A mulher larga tomou a mão de Mat com uma pegada firme, mas os dedos que a examinaram eram de uma gentileza surpreendente.
— Nada quebrado — grunhiu, depois de um tempo. Os olhos que observavam seu rosto também eram gentis. — Parece que você se preocupa com elas. Com uma delas, pelo menos, eu suponho. Sinto muito, Mat Cauthon.
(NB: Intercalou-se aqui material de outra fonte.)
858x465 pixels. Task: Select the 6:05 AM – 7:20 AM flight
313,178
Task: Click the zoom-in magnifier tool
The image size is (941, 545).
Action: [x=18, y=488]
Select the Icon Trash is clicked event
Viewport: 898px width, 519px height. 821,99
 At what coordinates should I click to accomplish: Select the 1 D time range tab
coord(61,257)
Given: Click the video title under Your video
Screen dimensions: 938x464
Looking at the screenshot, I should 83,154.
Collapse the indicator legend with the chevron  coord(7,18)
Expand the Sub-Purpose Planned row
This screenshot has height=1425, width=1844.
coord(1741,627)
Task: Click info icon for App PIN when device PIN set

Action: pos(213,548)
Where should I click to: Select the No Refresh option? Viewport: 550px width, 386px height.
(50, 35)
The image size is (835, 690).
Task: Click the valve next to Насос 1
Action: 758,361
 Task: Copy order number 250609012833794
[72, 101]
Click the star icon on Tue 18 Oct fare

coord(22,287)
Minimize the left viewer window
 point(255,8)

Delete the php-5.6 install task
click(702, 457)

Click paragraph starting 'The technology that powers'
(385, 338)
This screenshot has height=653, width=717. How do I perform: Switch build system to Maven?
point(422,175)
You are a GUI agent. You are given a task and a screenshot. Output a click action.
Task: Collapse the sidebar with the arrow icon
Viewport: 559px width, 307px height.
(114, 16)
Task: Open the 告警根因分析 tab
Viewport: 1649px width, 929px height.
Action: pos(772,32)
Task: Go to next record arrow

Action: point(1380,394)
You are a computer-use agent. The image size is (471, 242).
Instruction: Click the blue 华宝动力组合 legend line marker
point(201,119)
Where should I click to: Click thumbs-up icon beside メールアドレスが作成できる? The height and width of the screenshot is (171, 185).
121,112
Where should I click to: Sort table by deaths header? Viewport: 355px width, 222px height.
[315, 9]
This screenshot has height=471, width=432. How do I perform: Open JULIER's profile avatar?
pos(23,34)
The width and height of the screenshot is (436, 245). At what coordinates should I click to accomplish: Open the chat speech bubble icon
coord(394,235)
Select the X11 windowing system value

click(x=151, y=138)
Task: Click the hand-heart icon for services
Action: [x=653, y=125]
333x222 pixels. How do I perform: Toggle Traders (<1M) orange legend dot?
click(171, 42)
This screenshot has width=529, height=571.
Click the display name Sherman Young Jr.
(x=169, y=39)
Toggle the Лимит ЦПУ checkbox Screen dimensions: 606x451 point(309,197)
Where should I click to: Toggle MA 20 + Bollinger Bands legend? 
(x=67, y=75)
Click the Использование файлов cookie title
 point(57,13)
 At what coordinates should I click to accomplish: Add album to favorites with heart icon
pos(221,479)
— Não sinta — retrucou o rapaz. — Pelo menos agora eu sei onde elas estão. Só preciso tirá-las de lá. — Ele pescou as duas últimas coroas de ouro andorianas e apertou-as na mão da mulher. — Pelos remédios de Thom, e por me contar sobre as garotas. — Em um impulso, beijou-a na bochecha e abriu um sorriso. — E isso é por mim.
Com um susto, ela levou a mão ao rosto, sem saber se olhava para as moedas ou para Mat.
— Tirá-las de lá, você diz. Simples assim. Tirá-las da Pedra. — De súbito, ela acertou as costelas de Mat com um dedo tão forte que parecia um galho de árvore. — Você me faz lembrar do meu marido, Mat Cauthon. Ele era um tolo cabeça-dura que saía dando gargalhadas, navegando bem pro olho da tempestade. Quase acredito que você vai conseguir. — Então ela notou as botas enlameadas, aparentemente pela primeira vez. — Levei seis meses para ensinar aquele homem a não trazer lama para dentro da minha casa. Se você tirar aquelas garotas de lá, essa em quem você está de olho vai ter um trabalhão pra deixar você decente o suficiente pra ficar dentro de casa.
— A senhora é a única mulher que poderia fazer isso — retrucou, com um sorriso que se alargou ainda mais ante o olhar firme da mulher. Tirá-las de lá. É só isso o que eu preciso fazer. Tirar aquelas garotas da maldita Pedra de Tear. Thom tossiu outra vez. Ele não vai entrar na Pedra desse jeito. Só que… Como é que vou fazer para impedi-lo? Mãe Guenna, posso deixar meu amigo aqui? Acho que ele está muito doente para voltar para a estalagem.
— O quê? — vociferou Thom. Ele tentou se levantar da cadeira, tossindo tanto que mal podia falar. — Não estou… nada disso, garoto! Você acha… que entrar na Pedra… vai ser… igual a entrar na cozinha da sua mãe? Acha que… conseguiria… passar pelos portões… sem mim? — Ele se apoiou no encosto da cadeira, dobrado para a frente. A tosse e o chiado o impediam de se erguer o suficiente para ficar de pé.
Mãe Guenna pousou uma das mãos no ombro de Thom e o empurrou de volta sem dificuldade, como se ele fosse uma criança. O menestrel lhe lançou um olhar surpreso.
— Eu cuido dele, Mat Cauthon — anunciou a mulher.
— Não! — gritou Thom. — Você não pode… fazer isso comigo! Não pode… me deixar aqui… com essa velha… — Apenas a mão da mulher no ombro dele o impediu de cair para a frente.
Mat sorriu para o homem de cabelos brancos.
— Foi bom conhecê-lo, Thom.
Enquanto corria para a rua, percebeu que se perguntava por que dissera aquilo. Ele não vai morrer, maldição. Aquela mulher vai mantê-lo vivo nem que tenha que agarrá-lo pelo bigode e puxá-lo da cova. Sim, mas quem é que vai me manter vivo?